Exercise goal:
Please arrange every line of the listing below as a Markdown table with the columns "Row" and "Entry", numbering the rows in order and omitting blank lines.

Records from a data source:
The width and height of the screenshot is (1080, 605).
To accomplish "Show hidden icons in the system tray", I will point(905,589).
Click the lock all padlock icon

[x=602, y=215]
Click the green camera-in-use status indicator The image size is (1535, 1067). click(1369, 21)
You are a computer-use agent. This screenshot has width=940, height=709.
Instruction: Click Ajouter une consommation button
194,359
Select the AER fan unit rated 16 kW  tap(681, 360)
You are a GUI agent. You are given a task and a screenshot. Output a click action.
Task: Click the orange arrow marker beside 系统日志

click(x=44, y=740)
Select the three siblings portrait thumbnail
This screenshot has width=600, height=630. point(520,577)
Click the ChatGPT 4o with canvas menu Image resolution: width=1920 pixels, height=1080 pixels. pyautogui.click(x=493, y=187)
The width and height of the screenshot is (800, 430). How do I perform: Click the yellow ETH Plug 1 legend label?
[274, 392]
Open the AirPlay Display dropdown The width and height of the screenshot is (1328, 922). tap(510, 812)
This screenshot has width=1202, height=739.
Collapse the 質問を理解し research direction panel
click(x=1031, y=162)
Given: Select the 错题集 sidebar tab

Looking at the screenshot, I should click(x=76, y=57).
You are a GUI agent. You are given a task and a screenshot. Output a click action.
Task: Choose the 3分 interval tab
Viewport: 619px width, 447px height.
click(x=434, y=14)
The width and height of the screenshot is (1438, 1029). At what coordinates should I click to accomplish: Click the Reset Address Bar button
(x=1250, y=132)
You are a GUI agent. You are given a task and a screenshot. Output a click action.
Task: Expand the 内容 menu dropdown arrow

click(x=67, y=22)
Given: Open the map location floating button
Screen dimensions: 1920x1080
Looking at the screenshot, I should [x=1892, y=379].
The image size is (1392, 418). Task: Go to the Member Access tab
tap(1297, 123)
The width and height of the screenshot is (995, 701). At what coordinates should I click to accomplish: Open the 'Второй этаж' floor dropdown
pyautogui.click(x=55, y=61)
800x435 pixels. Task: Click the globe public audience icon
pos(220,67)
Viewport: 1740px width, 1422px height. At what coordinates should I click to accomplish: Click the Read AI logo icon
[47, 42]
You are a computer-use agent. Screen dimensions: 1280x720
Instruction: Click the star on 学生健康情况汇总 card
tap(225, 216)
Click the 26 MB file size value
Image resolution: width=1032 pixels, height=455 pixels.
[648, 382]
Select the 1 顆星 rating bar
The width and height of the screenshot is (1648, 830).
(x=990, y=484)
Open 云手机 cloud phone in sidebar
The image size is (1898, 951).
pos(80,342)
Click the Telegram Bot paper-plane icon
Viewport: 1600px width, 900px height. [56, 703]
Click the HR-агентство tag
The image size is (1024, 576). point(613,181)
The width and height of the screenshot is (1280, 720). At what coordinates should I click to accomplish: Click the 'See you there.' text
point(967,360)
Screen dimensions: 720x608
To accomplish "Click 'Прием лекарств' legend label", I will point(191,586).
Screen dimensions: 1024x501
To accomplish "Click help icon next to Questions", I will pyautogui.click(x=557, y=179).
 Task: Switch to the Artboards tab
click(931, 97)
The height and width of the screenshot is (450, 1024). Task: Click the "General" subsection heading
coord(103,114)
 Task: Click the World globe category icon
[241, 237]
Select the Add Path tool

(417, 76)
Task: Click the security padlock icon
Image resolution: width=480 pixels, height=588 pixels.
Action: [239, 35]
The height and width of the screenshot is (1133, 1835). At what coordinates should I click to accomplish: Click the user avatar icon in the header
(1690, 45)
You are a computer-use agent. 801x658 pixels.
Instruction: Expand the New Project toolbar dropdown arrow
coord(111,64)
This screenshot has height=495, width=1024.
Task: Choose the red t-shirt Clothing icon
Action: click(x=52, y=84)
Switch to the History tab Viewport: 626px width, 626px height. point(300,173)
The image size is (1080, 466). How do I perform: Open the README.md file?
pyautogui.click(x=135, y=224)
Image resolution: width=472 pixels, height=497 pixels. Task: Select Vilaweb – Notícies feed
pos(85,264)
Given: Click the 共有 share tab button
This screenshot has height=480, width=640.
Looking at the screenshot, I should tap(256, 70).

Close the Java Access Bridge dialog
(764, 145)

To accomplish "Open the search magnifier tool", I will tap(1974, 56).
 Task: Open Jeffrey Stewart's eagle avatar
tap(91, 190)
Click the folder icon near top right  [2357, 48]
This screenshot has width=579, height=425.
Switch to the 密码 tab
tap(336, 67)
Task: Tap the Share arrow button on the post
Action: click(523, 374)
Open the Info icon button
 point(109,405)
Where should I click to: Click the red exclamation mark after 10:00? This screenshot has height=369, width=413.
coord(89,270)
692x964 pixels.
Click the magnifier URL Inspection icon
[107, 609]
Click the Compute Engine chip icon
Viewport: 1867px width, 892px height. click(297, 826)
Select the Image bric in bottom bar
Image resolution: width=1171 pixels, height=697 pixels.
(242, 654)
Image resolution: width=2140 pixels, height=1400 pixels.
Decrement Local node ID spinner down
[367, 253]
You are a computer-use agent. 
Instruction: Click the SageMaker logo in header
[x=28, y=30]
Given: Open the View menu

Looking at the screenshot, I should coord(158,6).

Correct response:
| Row | Entry |
|---|---|
| 1 | The width and height of the screenshot is (1080, 605). |
| 2 | To accomplish "Show hidden icons in the system tray", I will point(905,589). |
| 3 | Click the lock all padlock icon |
| 4 | [x=602, y=215] |
| 5 | Click the green camera-in-use status indicator The image size is (1535, 1067). click(1369, 21) |
| 6 | You are a computer-use agent. This screenshot has width=940, height=709. |
| 7 | Instruction: Click Ajouter une consommation button |
| 8 | 194,359 |
| 9 | Select the AER fan unit rated 16 kW  tap(681, 360) |
| 10 | You are a GUI agent. You are given a task and a screenshot. Output a click action. |
| 11 | Task: Click the orange arrow marker beside 系统日志 |
| 12 | click(x=44, y=740) |
| 13 | Select the three siblings portrait thumbnail |
| 14 | This screenshot has width=600, height=630. point(520,577) |
| 15 | Click the ChatGPT 4o with canvas menu Image resolution: width=1920 pixels, height=1080 pixels. pyautogui.click(x=493, y=187) |
| 16 | The width and height of the screenshot is (800, 430). How do I perform: Click the yellow ETH Plug 1 legend label? |
| 17 | [274, 392] |
| 18 | Open the AirPlay Display dropdown The width and height of the screenshot is (1328, 922). tap(510, 812) |
| 19 | This screenshot has width=1202, height=739. |
| 20 | Collapse the 質問を理解し research direction panel |
| 21 | click(x=1031, y=162) |
| 22 | Given: Select the 错题集 sidebar tab |
| 23 | Looking at the screenshot, I should click(x=76, y=57). |
| 24 | You are a GUI agent. You are given a task and a screenshot. Output a click action. |
| 25 | Task: Choose the 3分 interval tab |
| 26 | Viewport: 619px width, 447px height. |
| 27 | click(x=434, y=14) |
| 28 | The width and height of the screenshot is (1438, 1029). At what coordinates should I click to accomplish: Click the Reset Address Bar button |
| 29 | (x=1250, y=132) |
| 30 | You are a GUI agent. You are given a task and a screenshot. Output a click action. |
| 31 | Task: Expand the 内容 menu dropdown arrow |
| 32 | click(x=67, y=22) |
| 33 | Given: Open the map location floating button |
| 34 | Screen dimensions: 1920x1080 |
| 35 | Looking at the screenshot, I should [x=1892, y=379]. |
| 36 | The image size is (1392, 418). Task: Go to the Member Access tab |
| 37 | tap(1297, 123) |
| 38 | The width and height of the screenshot is (995, 701). At what coordinates should I click to accomplish: Open the 'Второй этаж' floor dropdown |
| 39 | pyautogui.click(x=55, y=61) |
| 40 | 800x435 pixels. Task: Click the globe public audience icon |
| 41 | pos(220,67) |
| 42 | Viewport: 1740px width, 1422px height. At what coordinates should I click to accomplish: Click the Read AI logo icon |
| 43 | [47, 42] |
| 44 | You are a computer-use agent. Screen dimensions: 1280x720 |
| 45 | Instruction: Click the star on 学生健康情况汇总 card |
| 46 | tap(225, 216) |
| 47 | Click the 26 MB file size value |
| 48 | Image resolution: width=1032 pixels, height=455 pixels. |
| 49 | [648, 382] |
| 50 | Select the 1 顆星 rating bar |
| 51 | The width and height of the screenshot is (1648, 830). |
| 52 | (x=990, y=484) |
| 53 | Open 云手机 cloud phone in sidebar |
| 54 | The image size is (1898, 951). |
| 55 | pos(80,342) |
| 56 | Click the Telegram Bot paper-plane icon |
| 57 | Viewport: 1600px width, 900px height. [56, 703] |
| 58 | Click the HR-агентство tag |
| 59 | The image size is (1024, 576). point(613,181) |
| 60 | The width and height of the screenshot is (1280, 720). At what coordinates should I click to accomplish: Click the 'See you there.' text |
| 61 | point(967,360) |
| 62 | Screen dimensions: 720x608 |
| 63 | To accomplish "Click 'Прием лекарств' legend label", I will point(191,586). |
| 64 | Screen dimensions: 1024x501 |
| 65 | To accomplish "Click help icon next to Questions", I will pyautogui.click(x=557, y=179). |
| 66 |  Task: Switch to the Artboards tab |
| 67 | click(931, 97) |
| 68 | The height and width of the screenshot is (450, 1024). Task: Click the "General" subsection heading |
| 69 | coord(103,114) |
| 70 |  Task: Click the World globe category icon |
| 71 | [241, 237] |
| 72 | Select the Add Path tool |
| 73 | (417, 76) |
| 74 | Task: Click the security padlock icon |
| 75 | Image resolution: width=480 pixels, height=588 pixels. |
| 76 | Action: [239, 35] |
| 77 | The height and width of the screenshot is (1133, 1835). At what coordinates should I click to accomplish: Click the user avatar icon in the header |
| 78 | (1690, 45) |
| 79 | You are a computer-use agent. 801x658 pixels. |
| 80 | Instruction: Expand the New Project toolbar dropdown arrow |
| 81 | coord(111,64) |
| 82 | This screenshot has height=495, width=1024. |
| 83 | Task: Choose the red t-shirt Clothing icon |
| 84 | Action: click(x=52, y=84) |
| 85 | Switch to the History tab Viewport: 626px width, 626px height. point(300,173) |
| 86 | The image size is (1080, 466). How do I perform: Open the README.md file? |
| 87 | pyautogui.click(x=135, y=224) |
| 88 | Image resolution: width=472 pixels, height=497 pixels. Task: Select Vilaweb – Notícies feed |
| 89 | pos(85,264) |
| 90 | Given: Click the 共有 share tab button |
| 91 | This screenshot has height=480, width=640. |
| 92 | Looking at the screenshot, I should tap(256, 70). |
| 93 | Close the Java Access Bridge dialog |
| 94 | (764, 145) |
| 95 | To accomplish "Open the search magnifier tool", I will tap(1974, 56). |
| 96 |  Task: Open Jeffrey Stewart's eagle avatar |
| 97 | tap(91, 190) |
| 98 | Click the folder icon near top right  [2357, 48] |
| 99 | This screenshot has width=579, height=425. |
| 100 | Switch to the 密码 tab |
| 101 | tap(336, 67) |
| 102 | Task: Tap the Share arrow button on the post |
| 103 | Action: click(523, 374) |
| 104 | Open the Info icon button |
| 105 |  point(109,405) |
| 106 | Where should I click to: Click the red exclamation mark after 10:00? This screenshot has height=369, width=413. |
| 107 | coord(89,270) |
| 108 | 692x964 pixels. |
| 109 | Click the magnifier URL Inspection icon |
| 110 | [107, 609] |
| 111 | Click the Compute Engine chip icon |
| 112 | Viewport: 1867px width, 892px height. click(297, 826) |
| 113 | Select the Image bric in bottom bar |
| 114 | Image resolution: width=1171 pixels, height=697 pixels. |
| 115 | (242, 654) |
| 116 | Image resolution: width=2140 pixels, height=1400 pixels. |
| 117 | Decrement Local node ID spinner down |
| 118 | [367, 253] |
| 119 | You are a computer-use agent.  |
| 120 | Instruction: Click the SageMaker logo in header |
| 121 | [x=28, y=30] |
| 122 | Given: Open the View menu |
| 123 | Looking at the screenshot, I should coord(158,6). |